The only issue I really had upon switching was that the intel microcode for my i5-4590 had to be installed. The microcode for certain later generation processors like kabylake coffeelake and haswell was producing write errors, and was running extremely slow and choppy. An apt-get install intel-microcode fixed it in about 15 seconds and a reboot though. 

That is a good point about photoshop. 

Quote

Sure you could run it in a virtual machine, but when you end up using a virtual machine with windows installed more than your actual operating system, you could stay on windows and use your tools with the native performance.

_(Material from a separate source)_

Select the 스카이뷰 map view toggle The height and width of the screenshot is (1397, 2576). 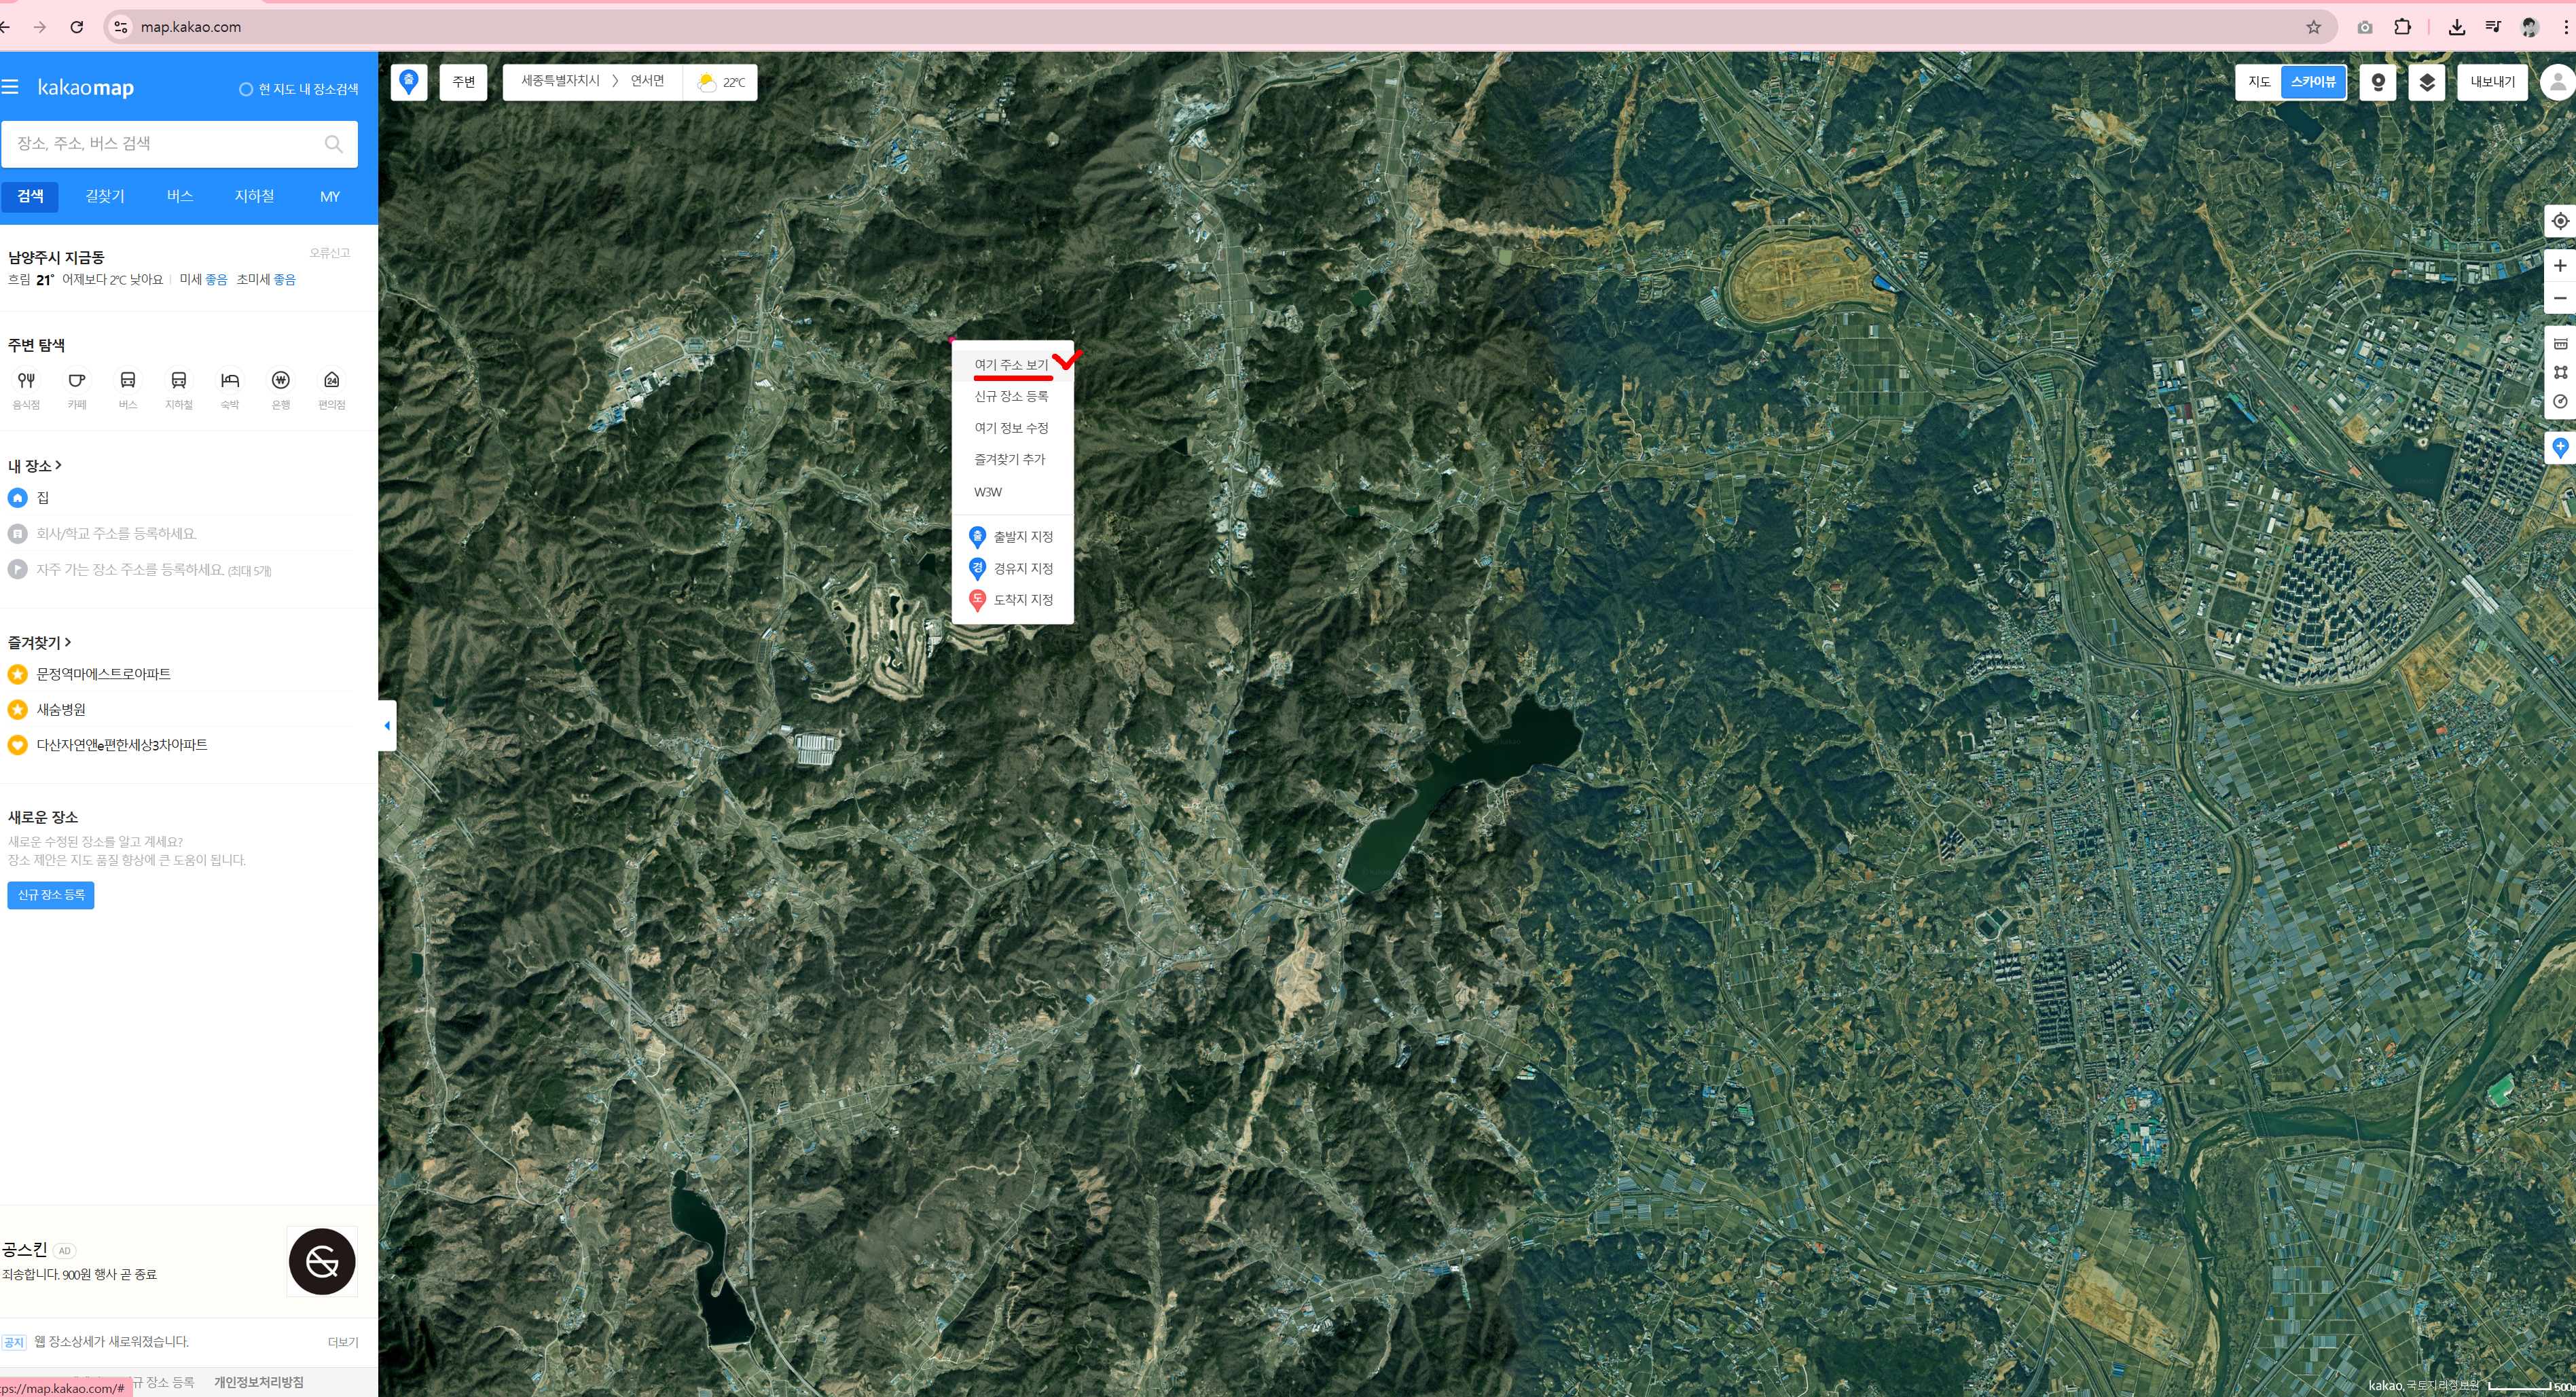click(x=2312, y=82)
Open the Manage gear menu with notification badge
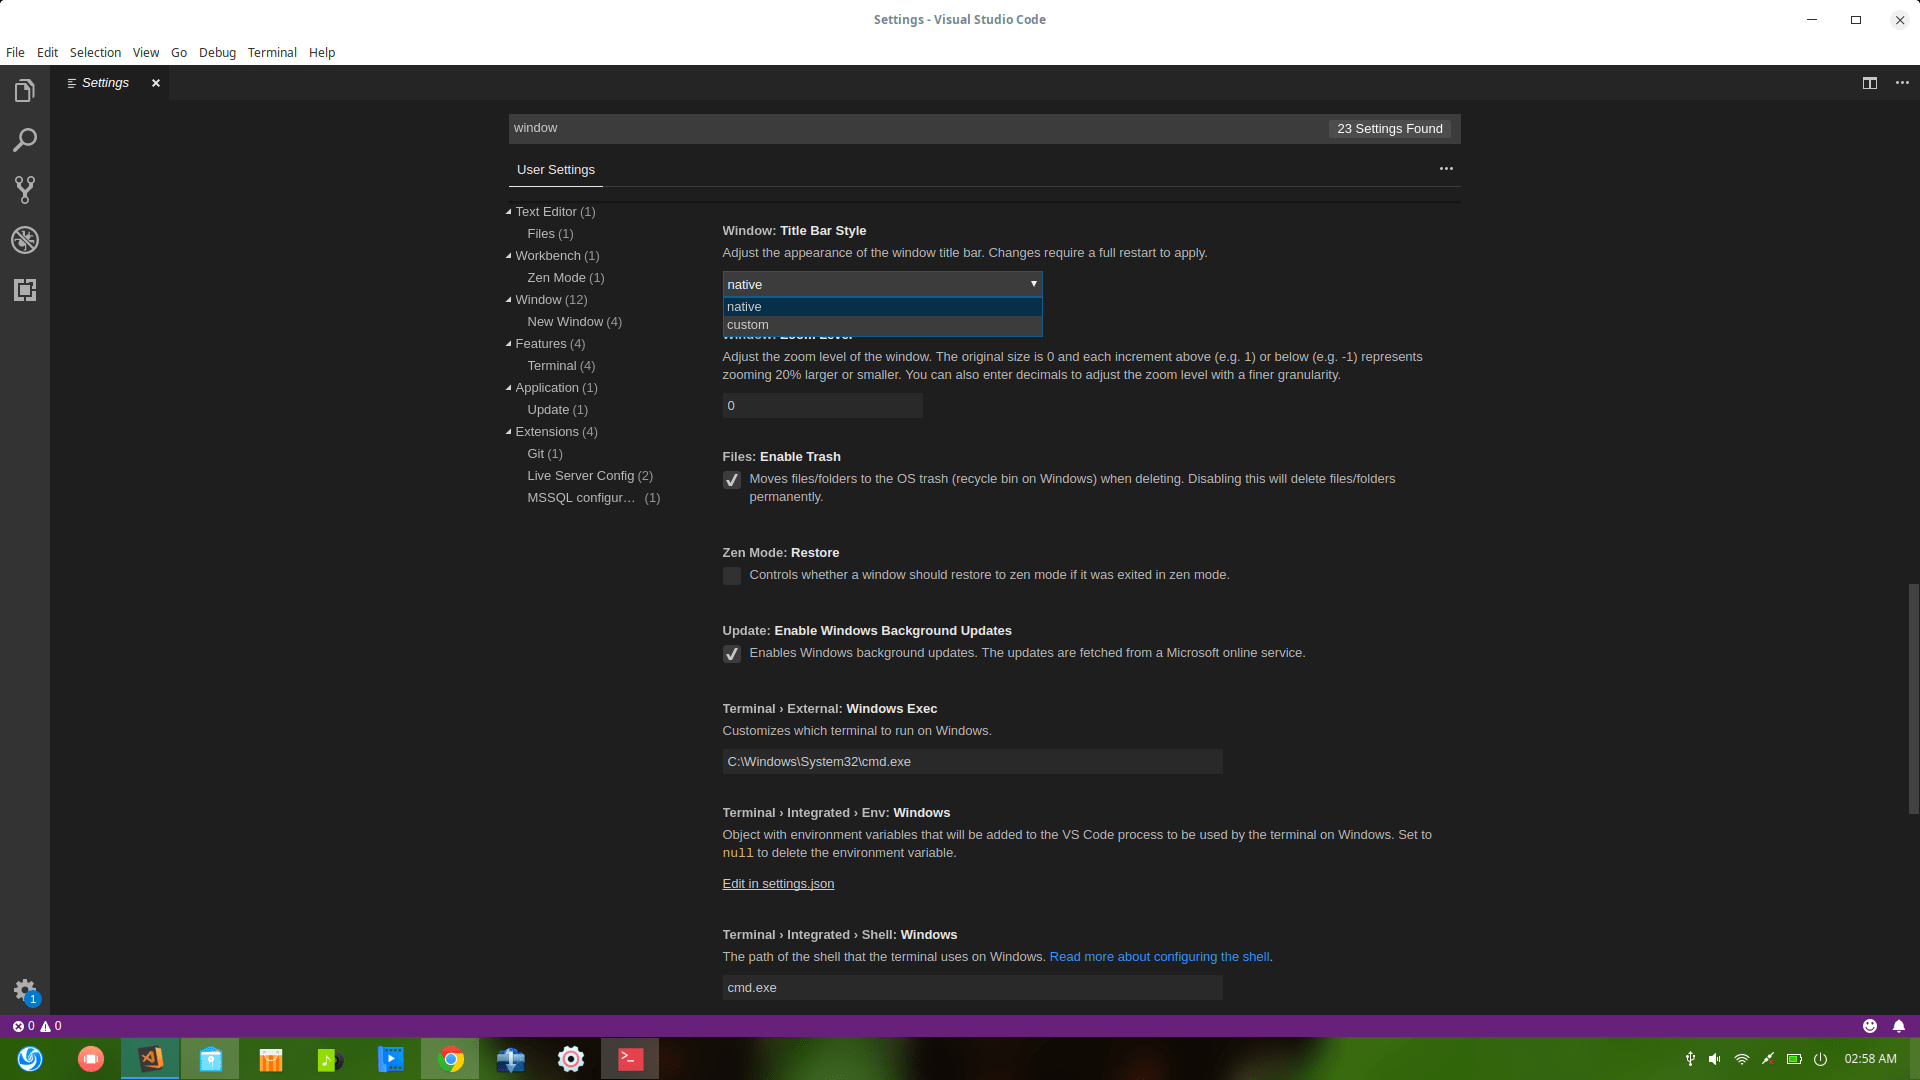This screenshot has height=1080, width=1920. 25,991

Or if you have some kind of removable drive or extra partition. You could dual boot a barebones windows install, say 25gb just to run photoshop and discourage game installation. Any work output could be saved to your linux installation or other storage drive.

Barring things like photoshop, for gamers trying to quit, switching to a linux install meets the needs most users will have, while creating a much larger re-entry barrier, discouraging relapse. I was thinking more about creating distance and barriers for the 90 day detox, than a permanent switch. But, if you end up liking it, why not stay?